Channelpedia

PubMed 25474642


Referenced in: none

Automatically associated channels: Kir6.1



Title: Endurance exercise accelerates myocardial tissue oxygenation recovery and reduces ischemia reperfusion injury in mice.

Authors: Yuanjing Li, Ming Cai, Li Cao, Xing Qin, Tiantian Zheng, Xiaohua Xu, Taylor M Sandvick, Kirk Hutchinson, Loren E Wold, Keli Hu, Qinghua Sun, D Paul Thomas, Jun Ren, Guanglong He

Journal, date & volume: PLoS ONE, 2014 , 9, e114205

PubMed link: http://www.ncbi.nlm.nih.gov/pubmed/25474642


Abstract
Exercise training offers cardioprotection against ischemia and reperfusion (I/R) injury. However, few essential signals have been identified to underscore the protection from injury. In the present study, we hypothesized that exercise-induced acceleration of myocardial tissue oxygenation recovery contributes to this protection. C57BL/6 mice (4 weeks old) were trained on treadmills for 45 min/day at a treading rate of 15 m/min for 8 weeks. At the end of 8-week exercise training, mice underwent 30-min left anterior descending coronary artery occlusion followed by 60-min or 24-h reperfusion. Electron paramagnetic resonance oximetry was performed to measure myocardial tissue oxygenation. Western immunoblotting analyses, gene transfection, and myography were examined. The oximetry study demonstrated that exercise markedly shortened myocardial tissue oxygenation recovery time following reperfusion.

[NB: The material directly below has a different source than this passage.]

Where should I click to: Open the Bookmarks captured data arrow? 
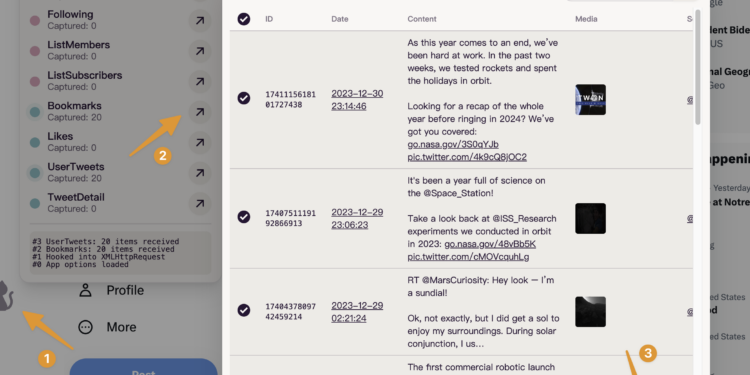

Exercise training up-regulated Kir6.1 protein expression (a subunit of ATP-sensitive K(+)channel on vascular smooth muscle cells, VSMC sarc-K(ATP)) and protected the heart from I/R injury. In vivo gene transfer of dominant negative Kir6.1AAA prolonged the recovery time and enlarged infarct size. In addition, transfection of Kir6.1AAA increased the stiffness and reduced the relaxation capacity in the vasculature. Together, our study demonstrated that exercise training up-regulated Kir6.1, improved tissue oxygenation recovery, and protected the heart against I/R injury. This exercise-induced cardioprotective mechanism may provide a potential therapeutic intervention targeting VSMC sarc-K(ATP) channels and reperfusion recovery.